LE VENT DE LA LIBERTÉ
Un envol en montgolfière jusqu'au 7e art
Les familles Strelzyk et Wetzel ont le projet audacieux de s’enfuir de la RDA, en passant à l’ouest avec une montgolfière faite maison. Mais leur dernière tentative, qui a échoué, a attiré l’attention de la Stasi. Et le lieutenant-colonel Seidel est bien décidé à les retrouver avant leur nouvelle tentative…
Tiré d’une histoire vraie, "Le vent de la liberté" revient sur cette histoire insolite de la fin des années 70, qui a vu une famille est-allemande passer en RFA à l’aide d’une montgolfière dont ils ont eux-mêmes cousu le ballon. Michael Herbig nous livre donc un film d’évasion particulièrement efficace et très bien narré. On retiendra notamment l’idée de débuter le film par un échec, le film nous mettant donc directement face au caractère très fragile de l’opération, et au fait que les deux familles devront affronter de nombreux obstacles sur leur route vers l’ouest.
Ceci dit, si les faits en eux-mêmes et les péripéties sont particulièrement prenantes, Michael Herbig s’attarde également aux personnages, et c’est bien ce qui magnifie l’histoire. Car il ne se contente pas de l’objectif « passer à l’ouest » comme point commun, il les caractérise chacun par leurs enjeux et dilemmes propres, rendant le tout particulièrement humain dans un contexte de Guerre Froide. Les faits sont ainsi vécus de manière différente, selon le point de vue de chaque membre de la famille. Et cela augmente encore plus la capacité d’identification du spectateur à tel ou tel personnage et donc l’immersion dans le film. Ceci d’autant plus que les acteurs sont tous plus convaincants les uns que les autres.
Et s’il y a bien un point fort dans ce film, c’est bien son caractère immersif. Chaque millimètre de celluloïd respire les années 70 et la Guerre Froide. En particulier les costumes et les décors, qui nous plongent directement dans l’Allemagne de l’est, ceci dès le début du film. La réalisation n’est pas en reste, puisqu’elle aussi nous immerge de manière très efficace dans cette époque. Notamment dans l’esprit de psychose qui grignote petit à petit l’esprit des protagonistes, du fait d’un sentiment de persécution constant (on ne sait jamais à qui l’on peut se fier). Tout cela passe au travers de plusieurs mécaniques, comme les jeux de regard entre autres, mais également le recours à la demi-bonnette, procédé qui permet la mise au point à plusieurs distances. Celui-ci est utilisé ici pour nous montrer que peu importe la distance, on est toujours surveillé.

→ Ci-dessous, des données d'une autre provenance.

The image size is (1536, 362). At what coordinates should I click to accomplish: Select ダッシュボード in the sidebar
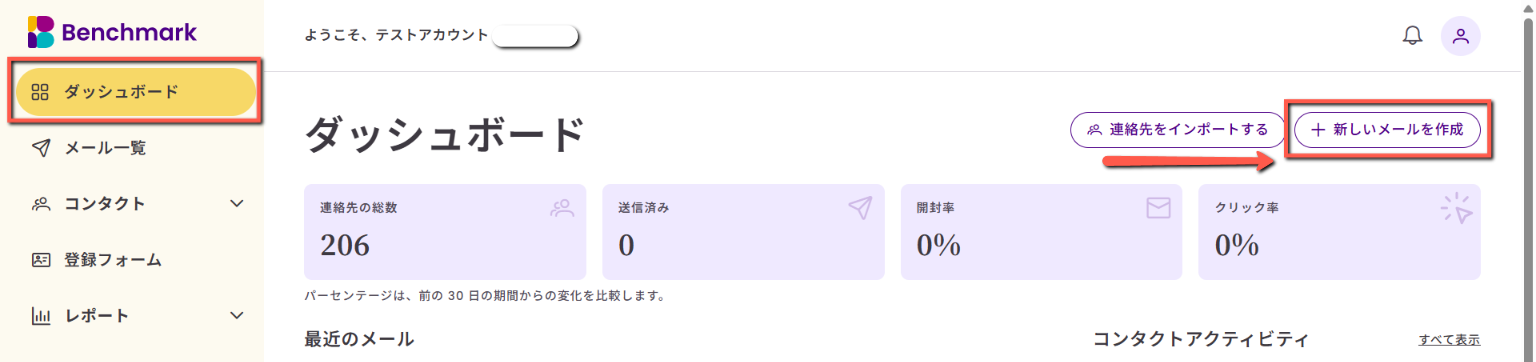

On retrouve également d’autres fulgurances de mise en scène très bien pensées et travaillées, comme par exemple le plan séquence lors du premier vol, au cours duquel la caméra s’attarde sur la réaction de chacun des passagers présents dans la nacelle de la montgolfière, afin que le spectateur puisse vivre en temps réel leur désarroi. Autre magnifique plan, lourd de sens, dont le film regorge, celui réunissant, via un reflet sur une fenêtre, le petit Fitscher et Berlin ouest, qu’il regarde avec admiration, nous faisant donc ressentir ce côté à la fois très proche (les deux sont de le même plan) et très lointain (du fait de la perspective).
Enfin, le montage est lui aussi très travaillé et efficace, que ce soit par son absence (comme lors du plan séquence donc) ou par la multiplicité des points de vue et la simultanéité des actions qu’il apporte. Il procure une montée de tension et d’adrénaline au spectateur, comme si le lieutenant-colonel Seidel n’était littéralement qu’à un cut de les arrêter. Le film jouera d’ailleurs plusieurs fois avec cet aspect du montage.
En définitive, "Le vent de la liberté" est un excellent film, qu’il faut absolument aller voir. Il nous rappelle que ce n’est pas forcément une bonne chose d’avoir un mur entre voisins, tout en restant toujours à hauteur humaine à travers les personnages, bien que leur outil premier soit une montgolfière.